Saturday, April 29, 2006


I had agreed to allow my computer to be updated yesterday thinking that I had an all-day meeting. Turns out, I didn't have the meeting so I had 6 hours to fill with no computer! In an effort to use my time wisely, I decided to map out part of the "scavenger hunt" I am planning for our Urban Experience program this summer. I want them to explore the nuances of urban communities so I figured I needed to get my facts straight before giving them the assignment.

In an effort to find out as much as possible, I went inside nearly every store right up the street from my house. I was actually quite impressed with the types of stores we have that I didn't even realize were there. There are no franchise-type stores, of course. But there is a shoe bazaar, a flower shop, a bridal shop, a cell phone store, a Spanish Christian bookstore, and several restaurants.

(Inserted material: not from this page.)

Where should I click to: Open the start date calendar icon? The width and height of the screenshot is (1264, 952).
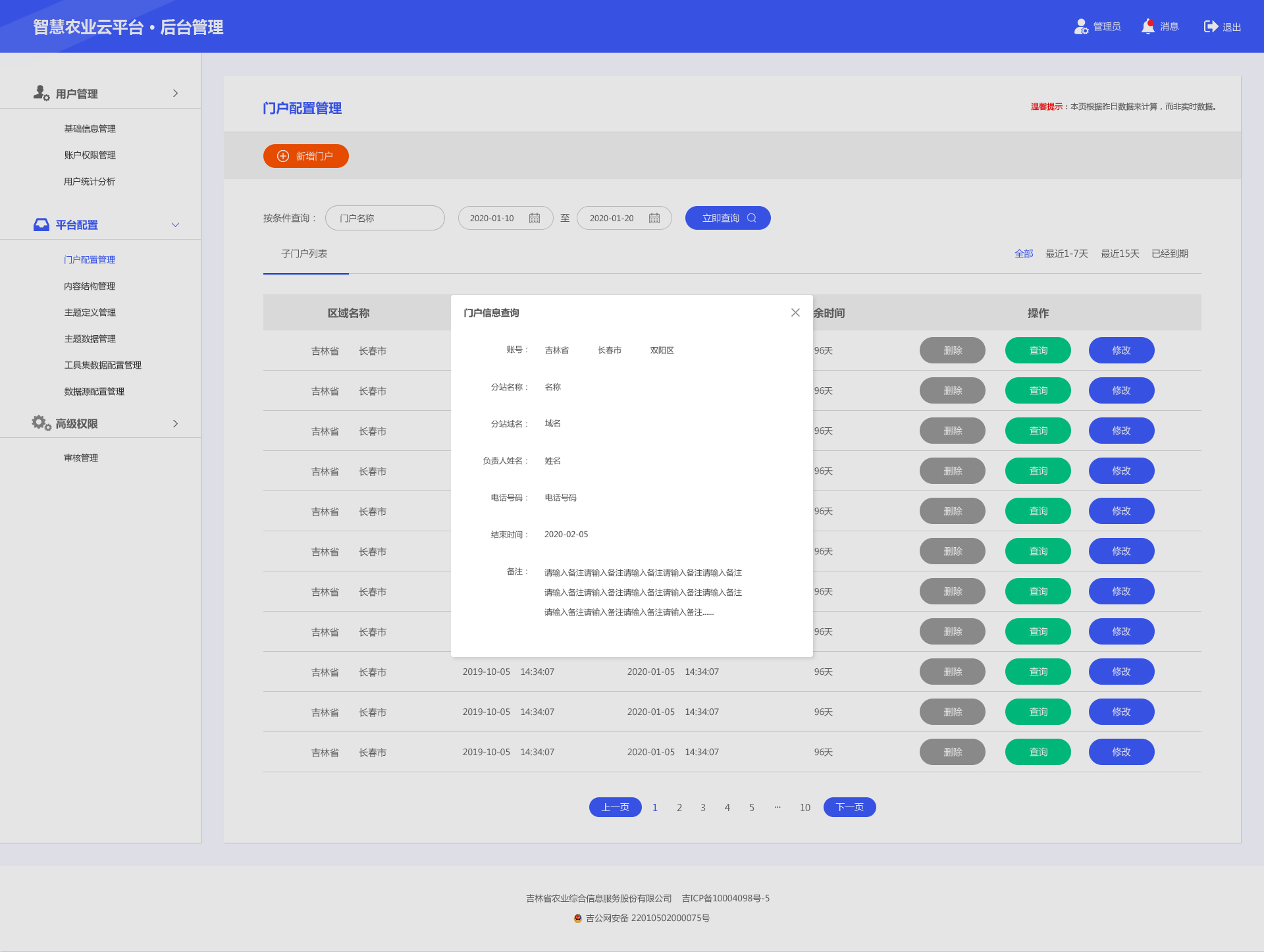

However, the other side of the street was much different. There was a pawn shop, a Rent-a-Center, and Justice Finance (a loan place) all right in a row.

I've heard about the exorbitant amounts it costs to buy things at Rent-a-Center. But I also know that many of my friends purchase from there because $9.99/month is much more affordable than paying one lump sum all at once. I wanted to know just how outrageous the prices were, though. I was shocked and appalled! Let me give you a couple of examples:

A Pentium 4 Dell computer with a flat screen costs $39.99/week for 104 weeks for a grand total of...(are you ready for this??)...$4158.96!!! Yes, you heard me right. However, if they were to pay cash for it, it would "only" cost them $2079.48. If they were to buy a similar computer at Best Buy, it would cost around $1050!

A DVD player with 5 CD changer costs a mere $9.99/week for 49 weeks for a grand total of $489.51. However, paying cash would get them off "easy" for only $244.75. (oh, by the way, the one I was pricing had been previously rented, so that was the price for a used machine!). The same new machine at Best Buy costs only $129.99.

There are more, but let me move to the next business, "Justice" Finance--a truly ironic name for a business that gouges the community like it does. Justice Finance offers loans from $100-$1000. For a $700 loan, she informed me that I would need to pay $92.54/month for 11 months, resulting in a $307.94 finance rate, which calculates to 44% interest!!! However, you could get a much smaller $200 loan and make only 6 payments of $43 each month. Then you would "only" have a 29% interest rate. Not even credit cards are getting that much interest!

So why do people borrow and spend money like that?? Since I've never been in that situation, I can't answer for sure. But I'm guessing it's less about being irresponsible (as I've heard some suggest), and more about figuring out how to have wants and needs for a manageable price each month and a convenient way to get it. Think about it. If you're a single mom making a little over minimum wage (which would amount to less than $800-$900/month with taxes taken out), You've got to figure out a way to pay the rent, electric, water, gas, phone, and food just to provide the basics. You may have a few dollars left over afterward. If so, you could either choose to save up $20 or so each week until you could afford to buy something (which would take forever) or you could get it in your home immediately and begin enjoying it now by purchasing from Rent-a-Center. If you ever can't pay it all off, they will be glad to take it back. If it does get taken back, at least you were able to enjoy it in the meantime. Oh, and Rent-a-Center is in nearly every poor neighborhood so it's accessible (how many Best Buys do you see in poor neighborhoods??). AND Rent-a-Center delivers so there's never any worries about needing transportation to get it home! "Justice" Finance works the same way. It makes everything easy and convenient.

It always amazes me that the people with the least amount of money are the ones who end up being charged the most. Don't you think poor people might be able to be more responsible and just might be able to break even every once in a while if businesses like these worked with people instead of taking advantage of them? I can't help but believe ethical business practices in poor communities might be beneficial to the entire community. Go figure.